The first section of this chapter describes the motivation for creating the VDFL language. The second section provides a description of the VDFL language. The third section describes the language translators used to translate VDFL into VHDL. The forth section describes how VDFL is used for behavioral simulation.
4.1 Motivation for VDFL specification language

An example of this is seen in state diagram editors. Although VHDL is capable of directly describing finite state machines, some designers feel more comfortable using a state diagram format. For Digital Signal Processing (DSP) systems, Silage [8] and its commercial counterpart DFL [26] are more natural languages for design specification.

Instead of using assembly language or C to describe the DSP system, VDFL allows a system to be specified at a conceptually higher level. Since DSP algorithms are usually designed at a higher level, such as manipulating data streams with operators, VDFL provides a natural specification language for the designer. VDFL is not a simulation language, therefore language translators are used to convert VDFL to VHDL for behavioral simulation.

A specification should also be executable, in order to verify the accuracy of the description and to provide a “golden” model as synthesis tools move the specification towards implementation. VDFL code is translated to fixed-point and floating-point VHDL models to provide an executable specification. VDFL is also translated into a signal flow graph (SFG) for input into a behavioral synthesis system. As the design moves towards implementation, the VDFL model can be used to validate the lower-level VHDL models produced by behavioral synthesis and logic synthesis tools. In this section, the development of the VDFL language and the VDFL compiler used in the Wizard synthesis system is described.
The design of DSP algorithms usually takes place at a high level of abstraction, by considering the manipulation of data streams. A natural format for the description of DSP algorithms is the Signal Flow Graph (SFG) [27]. An SFG contains nodes, which represent operations, and edges, which represent data streams connecting these operations. The SFG does not specify how operations are bound to processors or how data streams are bound to storage. The advantage of omitting precise operation ordering information is that the behavioral synthesis system can find opportunities for parallel computation, and exploit this parallelism in order to reduce the amount of time required to execute the system for a specified target architecture.
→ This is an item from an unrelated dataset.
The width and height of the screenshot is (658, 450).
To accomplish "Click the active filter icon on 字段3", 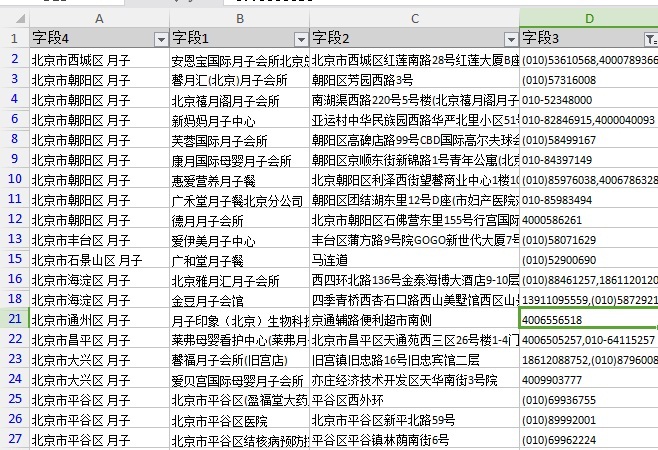I will click(x=650, y=39).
An applicative language is the most natural way to represent SFG semantics in a textual format. A program written in an applicative language contains a set of equations, instead of assignments, and a set of values, instead of variables. The applicative language model is used by concurrent signal assignments in VHDL. The marriage of DSP system specification with VHDL is a natural solution, since they are both being used to describe the operation of a digital system at a higher level of abstraction.

VHDL has been shown to be an effective design environment for DSP [28]. VHDL can be used to model DSP algorithms at floating-point, fixed-point, or implementation levels. VHDL’s ability to model all levels of the design process supports a top-down design methodology for the design of DSP systems.

The motivation for developing VDFL is to provide a DSP specification language with the features of DFL which will take advantage of VHDL as a powerful simulation
language. There are several advantages to using a combination of these languages, as opposed to using VHDL or DFL alone, including:

- Using the DFL delay clause reduces the amount of programming overhead required to describe the same construct in VHDL.
- Using a subset of VHDL limits the number of VHDL constructs that must be supported by a behavioral synthesis tool.
- Using generics and the VHDL simulation engine provides more flexibility than is available from DFL alone.

VDFL is being developed as a language for a synthesis-driven design methodology. Therefore, the behavioral synthesis aspects, as well as the specification and simulation aspects of the language, must be considered. Designing the language in this manner results in a powerful specification and simulation language, which can be used to produce high quality behavioral synthesis results.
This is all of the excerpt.